§ **Work to be completed**
Please pick out and copy every line of the data below that contains the string "agent". Case counts.

§ **The data**
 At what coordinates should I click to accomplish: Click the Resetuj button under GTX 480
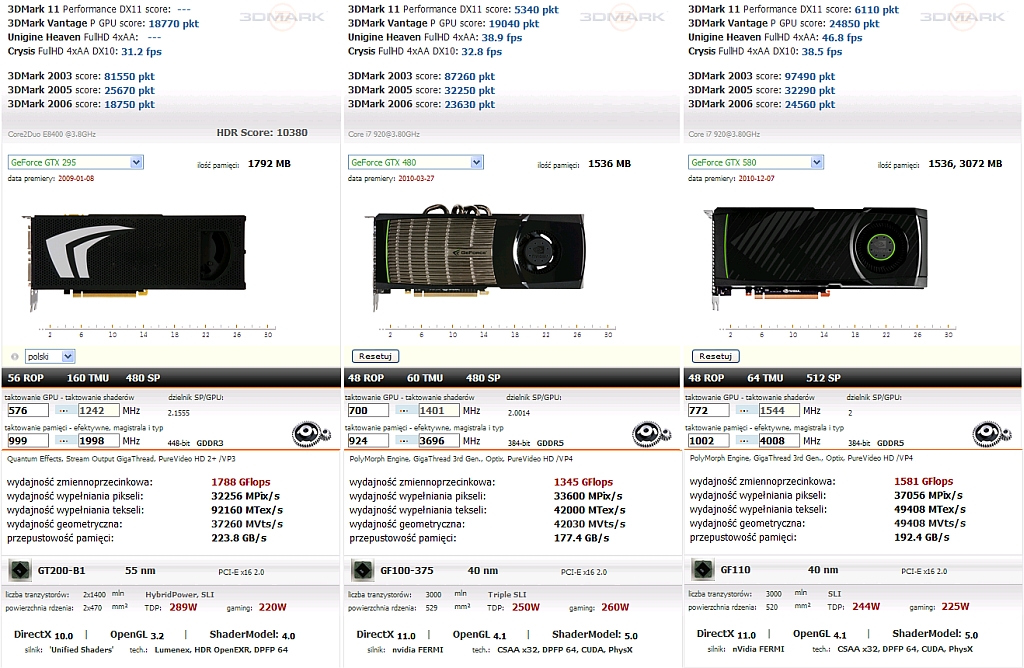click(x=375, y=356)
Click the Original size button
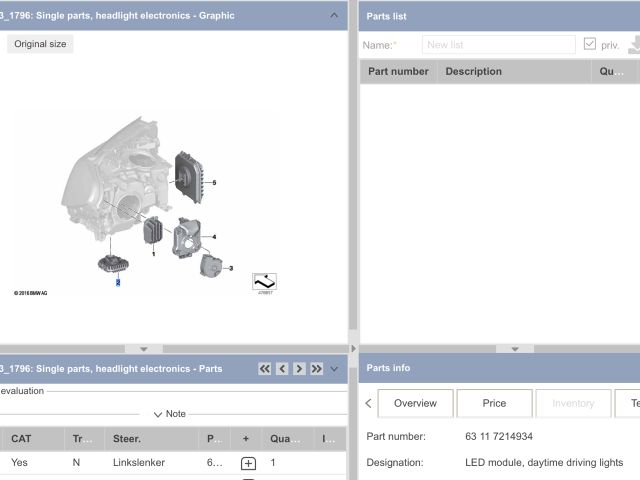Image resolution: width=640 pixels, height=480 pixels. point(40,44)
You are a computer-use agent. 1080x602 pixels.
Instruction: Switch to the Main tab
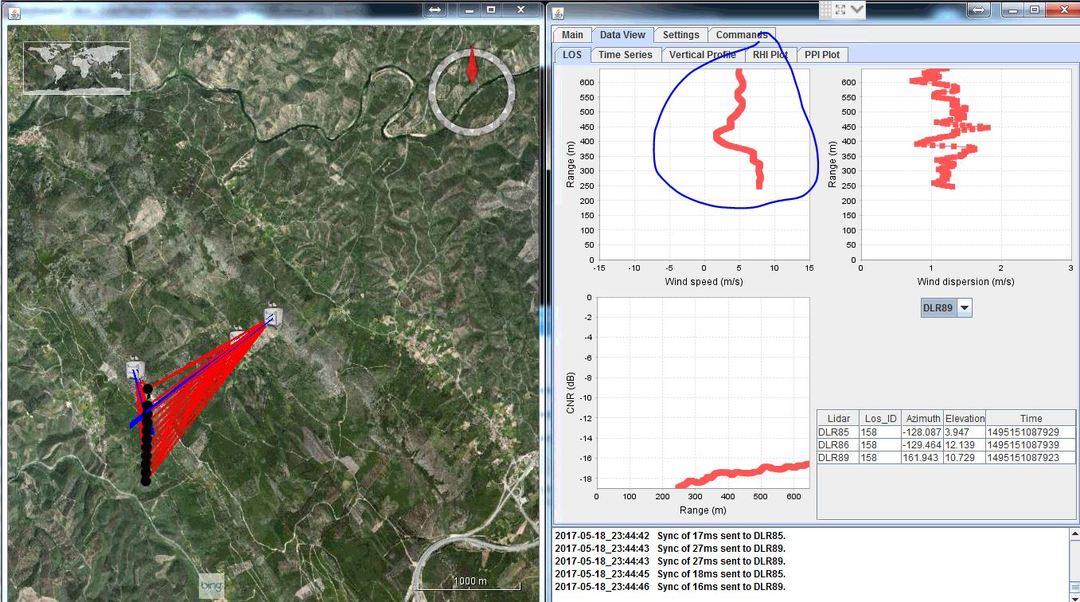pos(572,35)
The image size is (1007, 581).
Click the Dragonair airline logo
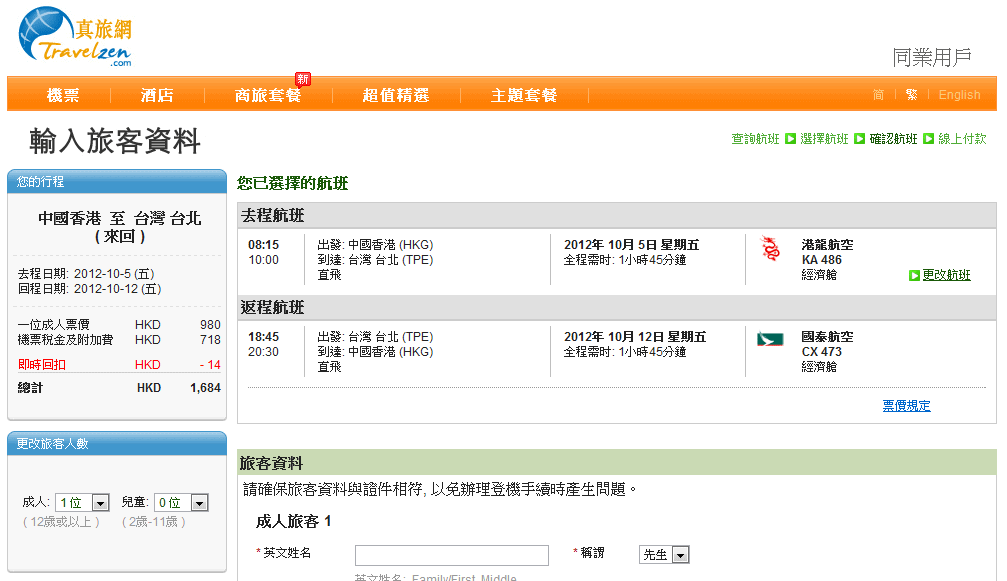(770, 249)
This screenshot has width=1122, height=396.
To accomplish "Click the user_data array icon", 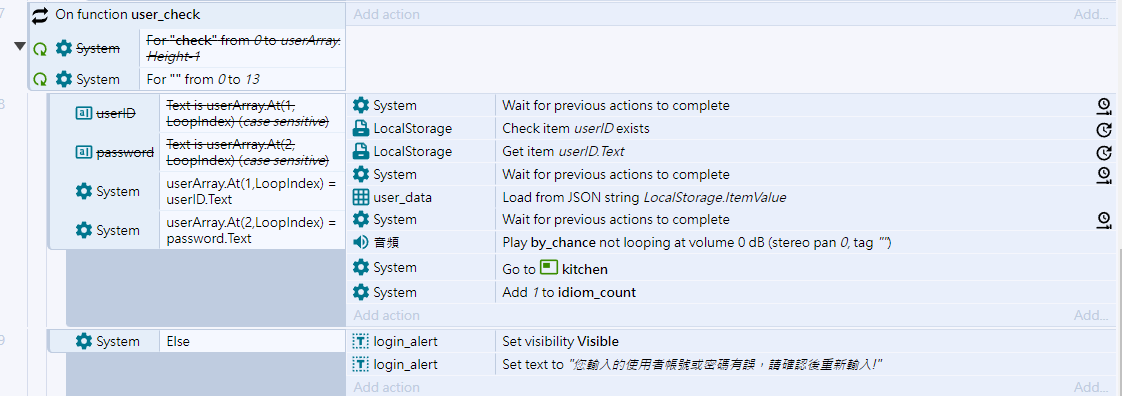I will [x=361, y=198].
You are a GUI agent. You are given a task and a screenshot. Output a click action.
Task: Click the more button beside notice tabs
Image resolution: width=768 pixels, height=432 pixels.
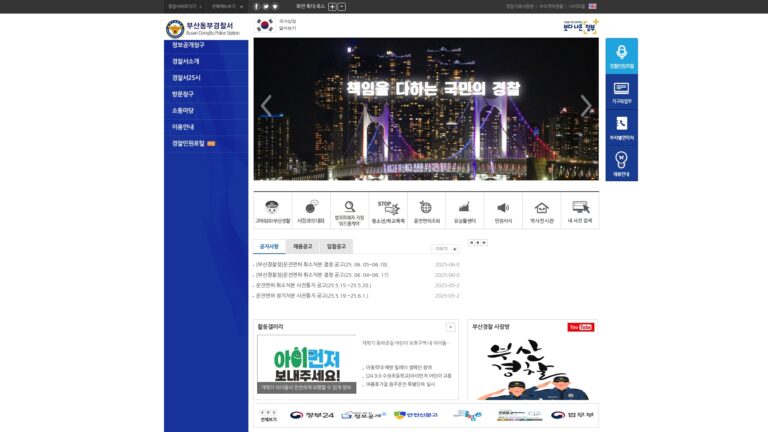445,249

§ **Task solution**
You are a computer-use agent. 1080x602 pixels.
You are a GUI agent. You are given a task and a screenshot. Output a click action.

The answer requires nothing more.